The music collection from the family estate of the Eisenach bank employee Manfred Gorke (1897–1956) comprises 700 objects relating to the history of music in Saxony and Thuringia from the 17th to 19th century and contains several original manuscripts by Johann Sebastian Bach. The collection came to the public in 1929, was purchased by the City of Leipzig in 1935 and has been kept in the Leipzig Bach Archive since 1952.
Manfred Gorke was born in Hirschberg, Silesia, but had lived in Eisenach since 1914 at the latest. He came into possession of the extensive music collection through his grandfather's inheritance. Among the most valuable pieces in his collection are several original manuscripts by Johann Sebastian Bach, including the Mühlhäuser Hochzeitsquodlibet BWV 524 (Go. S. 300), the fragmentary copy of a concerto by Tomaso Albinoni BWV Anh. 23 (Go. S. 301) and two partial autographs: both the transcription of the Violin Sonata BWV 1021 (Go. S. 3) made jointly by Bach and his wife Anna Magdalena and an instrumental concerto by the Italian Pietro Locatelli op. 1, No. 8 (Go. S. 4). Other manuscripts in Gorke's collection come from the immediate vicinity of the Leipzig churches and thus from Bach's extended sphere of activity. Among them are original manuscripts by his pupils Johann Christoph Altnickol, Heinrich Nikolaus Gerber, Johann Philipp Kirnberger and Johann Tobias Krebs. The collection also includes the autograph chorale book by Johann Friedrich Doles (Cantor at St. Thomas 1756–1789) and a copy of the motets from »Florilegium portense« made by students of St. Thomas in the 1750s.
After negotiations with several music publishers for the exclusive publication rights to individual works, Gorke reached an agreement with the City of Leipzig in the spring of 1935 to purchase the collection and place it in the Public library. After the war, it became part of the holdings of the Music Library of the City of Leipzig, which was founded in 1954, but had already been in the Bach Archive since 1952 and remained there for permanent storage. When the Bach Archive was transformed into a foundation under civil law in 1998, the collection was transferred to its assets.

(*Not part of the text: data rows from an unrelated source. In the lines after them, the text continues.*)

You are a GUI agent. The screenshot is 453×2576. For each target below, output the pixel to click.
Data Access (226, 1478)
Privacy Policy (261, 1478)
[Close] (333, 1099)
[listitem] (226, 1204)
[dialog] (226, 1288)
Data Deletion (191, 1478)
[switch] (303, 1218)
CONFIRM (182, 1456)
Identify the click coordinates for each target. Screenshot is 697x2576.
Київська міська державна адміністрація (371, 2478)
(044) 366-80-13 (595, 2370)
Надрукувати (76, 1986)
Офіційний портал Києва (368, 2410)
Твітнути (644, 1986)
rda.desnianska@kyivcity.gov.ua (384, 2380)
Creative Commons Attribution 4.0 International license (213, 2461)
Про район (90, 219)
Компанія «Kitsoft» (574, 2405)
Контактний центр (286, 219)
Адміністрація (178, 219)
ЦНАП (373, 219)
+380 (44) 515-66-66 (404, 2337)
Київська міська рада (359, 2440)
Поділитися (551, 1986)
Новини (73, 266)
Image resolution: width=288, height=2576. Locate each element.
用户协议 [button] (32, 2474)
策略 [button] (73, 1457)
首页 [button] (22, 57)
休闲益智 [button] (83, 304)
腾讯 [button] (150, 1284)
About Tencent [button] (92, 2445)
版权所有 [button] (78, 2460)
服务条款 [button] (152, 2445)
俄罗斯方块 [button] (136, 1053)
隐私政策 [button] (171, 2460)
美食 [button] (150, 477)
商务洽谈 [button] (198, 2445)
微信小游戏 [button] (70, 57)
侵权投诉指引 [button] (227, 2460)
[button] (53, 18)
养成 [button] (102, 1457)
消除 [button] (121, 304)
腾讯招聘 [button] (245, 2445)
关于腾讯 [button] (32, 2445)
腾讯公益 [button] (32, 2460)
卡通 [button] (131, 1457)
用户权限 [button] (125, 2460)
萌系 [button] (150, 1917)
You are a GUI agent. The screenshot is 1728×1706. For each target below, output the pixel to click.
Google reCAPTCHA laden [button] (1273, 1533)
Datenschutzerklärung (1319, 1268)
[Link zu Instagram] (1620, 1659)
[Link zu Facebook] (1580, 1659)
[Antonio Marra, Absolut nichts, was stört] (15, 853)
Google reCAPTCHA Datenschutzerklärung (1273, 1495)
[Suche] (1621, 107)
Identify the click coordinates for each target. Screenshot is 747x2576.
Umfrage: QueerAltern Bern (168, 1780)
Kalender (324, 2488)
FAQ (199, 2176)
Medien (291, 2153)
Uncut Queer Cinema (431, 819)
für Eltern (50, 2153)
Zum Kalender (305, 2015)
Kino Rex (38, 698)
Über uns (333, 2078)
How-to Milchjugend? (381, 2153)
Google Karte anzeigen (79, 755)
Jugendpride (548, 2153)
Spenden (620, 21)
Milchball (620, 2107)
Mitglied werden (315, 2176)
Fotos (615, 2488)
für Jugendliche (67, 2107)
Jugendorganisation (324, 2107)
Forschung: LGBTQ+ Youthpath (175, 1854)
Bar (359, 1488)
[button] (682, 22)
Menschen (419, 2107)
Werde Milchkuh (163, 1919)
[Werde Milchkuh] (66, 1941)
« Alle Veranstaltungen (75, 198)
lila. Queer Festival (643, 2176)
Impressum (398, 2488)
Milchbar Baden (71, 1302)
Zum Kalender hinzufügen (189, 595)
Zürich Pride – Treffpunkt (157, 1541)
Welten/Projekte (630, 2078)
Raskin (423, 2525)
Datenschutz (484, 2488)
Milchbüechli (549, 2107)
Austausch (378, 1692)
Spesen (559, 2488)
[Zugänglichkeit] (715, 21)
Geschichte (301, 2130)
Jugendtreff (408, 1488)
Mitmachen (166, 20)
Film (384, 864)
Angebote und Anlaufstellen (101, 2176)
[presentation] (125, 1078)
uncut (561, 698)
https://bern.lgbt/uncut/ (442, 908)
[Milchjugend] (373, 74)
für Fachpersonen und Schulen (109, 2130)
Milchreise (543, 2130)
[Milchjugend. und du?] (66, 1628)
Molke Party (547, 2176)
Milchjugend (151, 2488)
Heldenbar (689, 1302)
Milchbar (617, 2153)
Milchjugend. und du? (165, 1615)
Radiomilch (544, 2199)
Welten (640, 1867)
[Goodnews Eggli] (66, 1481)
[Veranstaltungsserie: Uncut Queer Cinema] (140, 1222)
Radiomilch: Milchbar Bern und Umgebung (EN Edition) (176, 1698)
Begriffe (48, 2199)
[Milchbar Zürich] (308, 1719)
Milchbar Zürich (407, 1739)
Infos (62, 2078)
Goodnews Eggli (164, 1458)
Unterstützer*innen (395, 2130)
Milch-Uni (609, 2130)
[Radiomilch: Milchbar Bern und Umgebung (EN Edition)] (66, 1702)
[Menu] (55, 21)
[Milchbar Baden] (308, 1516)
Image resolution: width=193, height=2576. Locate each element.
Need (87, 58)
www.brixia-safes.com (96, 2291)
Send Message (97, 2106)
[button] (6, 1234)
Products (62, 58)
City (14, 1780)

After the first cataloging of the collection in a two-volume catalog initiated by Gorke himself in the early 1930s (Go. S. 702), the first scholarly processing of the entire corpus was carried out by Hans-Joachim Schulze, who published a catalog of the Manfred Gorke Collection in 1977 (Bibliographische Veröffentlichungen der Musikbibliothek der Stadt Leipzig, 8). As part of the Saxon state digitization programme of the SLUB Dresden, the collection was completely digitized and is available online (see Sachsen.digital).